How we do romantic partnership today, and how we love, is the most important work you can do in this lifetime.
It doesn’t matter how much money you make, how big a house you have or how much status you have in the world.
And it doesn’t even matter how many screaming orgasms or blissful experiences you have, if you can’t show up in love with your partner.
It’s at home where it most counts.
As this year starts to come to a close, is it time to review how you have actually been as a romantic partner this year?
There’s a saying that goes “Try thinking you’re an enlightened being in front of your family”. In other words, we can think the sun shines out of us whilst we’re sitting on our own little mountain top Ie. in our heads. It’s only when we get around our relationships that our skills, or the lack of them, really show up.
Where on your list of priorities has your relationship been?
Have you really made an effort to look at your relationship choices? Or have they been putnin a “low-down on the to-do list, one-day kind of fantasy”?
This year, where have you:
- Put up walls rather than been vulnerable?
- Made your partner wrong without looking at your own behaviour?
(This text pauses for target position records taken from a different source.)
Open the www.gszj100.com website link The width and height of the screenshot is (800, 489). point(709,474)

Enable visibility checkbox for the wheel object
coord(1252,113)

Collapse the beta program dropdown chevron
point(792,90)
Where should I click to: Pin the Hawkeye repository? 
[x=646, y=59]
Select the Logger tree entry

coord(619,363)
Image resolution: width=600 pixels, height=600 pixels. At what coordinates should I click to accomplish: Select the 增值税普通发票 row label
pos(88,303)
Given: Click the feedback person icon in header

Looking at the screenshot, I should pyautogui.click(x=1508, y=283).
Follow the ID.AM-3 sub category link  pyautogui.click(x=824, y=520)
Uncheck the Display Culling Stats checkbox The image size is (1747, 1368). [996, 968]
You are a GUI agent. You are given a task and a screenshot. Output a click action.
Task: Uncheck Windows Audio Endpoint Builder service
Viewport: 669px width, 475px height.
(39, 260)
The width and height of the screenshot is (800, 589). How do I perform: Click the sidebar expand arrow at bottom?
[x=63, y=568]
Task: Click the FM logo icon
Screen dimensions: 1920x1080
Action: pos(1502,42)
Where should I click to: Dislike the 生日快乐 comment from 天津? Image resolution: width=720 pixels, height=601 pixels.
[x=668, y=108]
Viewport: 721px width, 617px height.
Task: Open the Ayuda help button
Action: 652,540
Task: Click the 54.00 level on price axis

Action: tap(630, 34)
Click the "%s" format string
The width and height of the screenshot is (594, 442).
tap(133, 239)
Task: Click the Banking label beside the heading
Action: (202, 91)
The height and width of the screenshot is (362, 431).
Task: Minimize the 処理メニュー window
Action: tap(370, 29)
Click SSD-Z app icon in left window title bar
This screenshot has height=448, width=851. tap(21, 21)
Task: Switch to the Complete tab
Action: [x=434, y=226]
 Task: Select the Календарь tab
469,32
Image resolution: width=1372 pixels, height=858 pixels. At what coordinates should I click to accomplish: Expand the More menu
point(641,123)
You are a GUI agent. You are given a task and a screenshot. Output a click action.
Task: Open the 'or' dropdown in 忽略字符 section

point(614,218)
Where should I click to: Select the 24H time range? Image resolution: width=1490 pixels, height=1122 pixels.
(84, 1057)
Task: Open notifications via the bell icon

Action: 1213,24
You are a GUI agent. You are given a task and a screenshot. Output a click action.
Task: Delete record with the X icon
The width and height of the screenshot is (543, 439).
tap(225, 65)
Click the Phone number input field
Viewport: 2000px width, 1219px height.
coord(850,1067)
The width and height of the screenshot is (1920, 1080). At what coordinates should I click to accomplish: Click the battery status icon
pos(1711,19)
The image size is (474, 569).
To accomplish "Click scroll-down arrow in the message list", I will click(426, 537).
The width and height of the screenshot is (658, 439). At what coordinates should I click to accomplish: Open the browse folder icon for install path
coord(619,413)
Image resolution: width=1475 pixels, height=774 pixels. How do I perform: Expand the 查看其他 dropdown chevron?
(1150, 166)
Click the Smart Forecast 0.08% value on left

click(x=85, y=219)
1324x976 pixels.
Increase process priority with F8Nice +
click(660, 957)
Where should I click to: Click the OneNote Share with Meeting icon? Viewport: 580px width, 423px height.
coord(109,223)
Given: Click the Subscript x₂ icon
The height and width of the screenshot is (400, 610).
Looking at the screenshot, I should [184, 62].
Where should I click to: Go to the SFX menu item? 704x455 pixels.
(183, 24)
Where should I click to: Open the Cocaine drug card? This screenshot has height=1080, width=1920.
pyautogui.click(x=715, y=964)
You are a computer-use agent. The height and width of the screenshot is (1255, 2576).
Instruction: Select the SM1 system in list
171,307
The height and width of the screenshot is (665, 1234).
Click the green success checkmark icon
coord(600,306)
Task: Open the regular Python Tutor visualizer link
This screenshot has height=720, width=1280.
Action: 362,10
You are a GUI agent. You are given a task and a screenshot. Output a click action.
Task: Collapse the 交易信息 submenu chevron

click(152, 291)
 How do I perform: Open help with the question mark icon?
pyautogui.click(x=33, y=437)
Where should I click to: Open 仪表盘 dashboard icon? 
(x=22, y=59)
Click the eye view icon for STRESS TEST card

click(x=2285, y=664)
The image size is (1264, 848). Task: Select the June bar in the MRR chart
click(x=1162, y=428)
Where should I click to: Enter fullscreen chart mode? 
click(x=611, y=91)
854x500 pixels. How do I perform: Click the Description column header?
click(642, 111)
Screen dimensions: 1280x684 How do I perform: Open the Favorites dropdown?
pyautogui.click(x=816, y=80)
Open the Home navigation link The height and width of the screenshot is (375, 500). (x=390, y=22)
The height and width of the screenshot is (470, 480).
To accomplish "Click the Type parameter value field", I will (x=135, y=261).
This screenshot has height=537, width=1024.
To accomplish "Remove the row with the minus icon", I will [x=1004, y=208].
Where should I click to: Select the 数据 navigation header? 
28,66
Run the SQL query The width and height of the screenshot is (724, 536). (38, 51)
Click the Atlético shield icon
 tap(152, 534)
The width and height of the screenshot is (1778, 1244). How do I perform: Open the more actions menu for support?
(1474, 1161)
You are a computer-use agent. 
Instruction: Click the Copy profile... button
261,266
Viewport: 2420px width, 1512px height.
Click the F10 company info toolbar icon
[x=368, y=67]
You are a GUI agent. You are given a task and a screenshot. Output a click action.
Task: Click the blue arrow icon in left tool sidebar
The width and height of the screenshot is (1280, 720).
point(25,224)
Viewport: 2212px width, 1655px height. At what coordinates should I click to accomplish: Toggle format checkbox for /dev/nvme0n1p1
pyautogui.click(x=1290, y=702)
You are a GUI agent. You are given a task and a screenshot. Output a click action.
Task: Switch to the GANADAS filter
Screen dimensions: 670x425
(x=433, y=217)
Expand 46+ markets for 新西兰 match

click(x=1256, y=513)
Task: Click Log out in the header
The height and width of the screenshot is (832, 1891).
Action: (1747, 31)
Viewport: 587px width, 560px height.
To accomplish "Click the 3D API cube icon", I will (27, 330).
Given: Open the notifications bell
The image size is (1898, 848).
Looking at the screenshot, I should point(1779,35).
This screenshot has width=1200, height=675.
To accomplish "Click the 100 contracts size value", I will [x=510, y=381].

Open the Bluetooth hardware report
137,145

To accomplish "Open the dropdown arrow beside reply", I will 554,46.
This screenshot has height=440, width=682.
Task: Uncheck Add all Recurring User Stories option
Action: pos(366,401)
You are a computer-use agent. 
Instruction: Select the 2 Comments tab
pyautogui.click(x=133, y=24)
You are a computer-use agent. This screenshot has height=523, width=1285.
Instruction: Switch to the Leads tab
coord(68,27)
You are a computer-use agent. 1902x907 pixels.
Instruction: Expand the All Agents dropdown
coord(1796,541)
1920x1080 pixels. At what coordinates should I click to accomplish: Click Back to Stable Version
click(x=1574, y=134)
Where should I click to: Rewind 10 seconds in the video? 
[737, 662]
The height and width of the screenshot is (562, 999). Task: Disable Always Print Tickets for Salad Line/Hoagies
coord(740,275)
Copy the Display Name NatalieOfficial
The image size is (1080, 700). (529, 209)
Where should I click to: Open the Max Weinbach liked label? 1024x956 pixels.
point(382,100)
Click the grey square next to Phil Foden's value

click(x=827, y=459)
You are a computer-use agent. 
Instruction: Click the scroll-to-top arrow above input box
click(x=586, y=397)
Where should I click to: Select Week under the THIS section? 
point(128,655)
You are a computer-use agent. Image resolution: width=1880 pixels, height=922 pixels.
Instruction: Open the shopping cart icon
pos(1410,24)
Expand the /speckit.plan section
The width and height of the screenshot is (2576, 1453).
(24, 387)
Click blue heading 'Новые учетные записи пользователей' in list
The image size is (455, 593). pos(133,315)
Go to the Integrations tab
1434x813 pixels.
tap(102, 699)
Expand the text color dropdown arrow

- Yelled and screamed abuse, rather than open your heart?
- Stayed hard and held onto being right, rather than really listened?
- Spent hundreds of hours at the gym, at work or at yoga rather than focus on your way of relating?
- Chosen love over fear when it was the hardest?
- Been so terrified of being abandoned you would pick a fight rather than get close?
- Been so terrified of being too loved you chose to sabotage the good things instead?
- Done your relationship work with the person in front of you? Instead of in your head, or with a friend or solo therapist?
Graeme and I have done all those things this year, even with all our skills and experience. But we did them a lotless. (actually, we never yelled or screamed abuse, we seemed to have nailed that one…). And we always make our relationship one of our top priorities.
It’s different in relationship
What most of us don’t understand is that we have different neural networks that become activated when we become relationally attached to someone.
That’s why you can feel SO good being single (or imagine you are) and then have all the nightmares come out when you get into a romantic relationship.
It’s also why some people can be so great at their careers, or in their lives. And then struggle so hard in their marriages or while dating.
Many more of us assume that doing solo growth will automatically translate to relationship growth…
It doesn’t.
It doesn’t change the way even our tone of voice can change when we talk to our partner. Because we are unconsciously talking to the childhood caretaker who caused us grief. And causing our partner pain and grief along the way.
Healthy Communication sounds boring but it can change your relationship!
Learning the art and science of healthy communication might sound really boring. But done in the context of your relationship it can truly change your life.
You can discover:
- how to share in a way that feels safe to your partner.
- Learning to understand the impact of your words.
- how to hold their experience with love and presence.
- how to be way less judgemental and way more open-hearted…
Most of us are living in our relationships as our inner children, rather than as the mature Sovereigns within us.
Our relationship work really starts when we stop blaming our relationship or the person in front of you…
And instead you own, with our whole heart, our own reactions and stories and experiences.
Then, true love can finally start to blossom.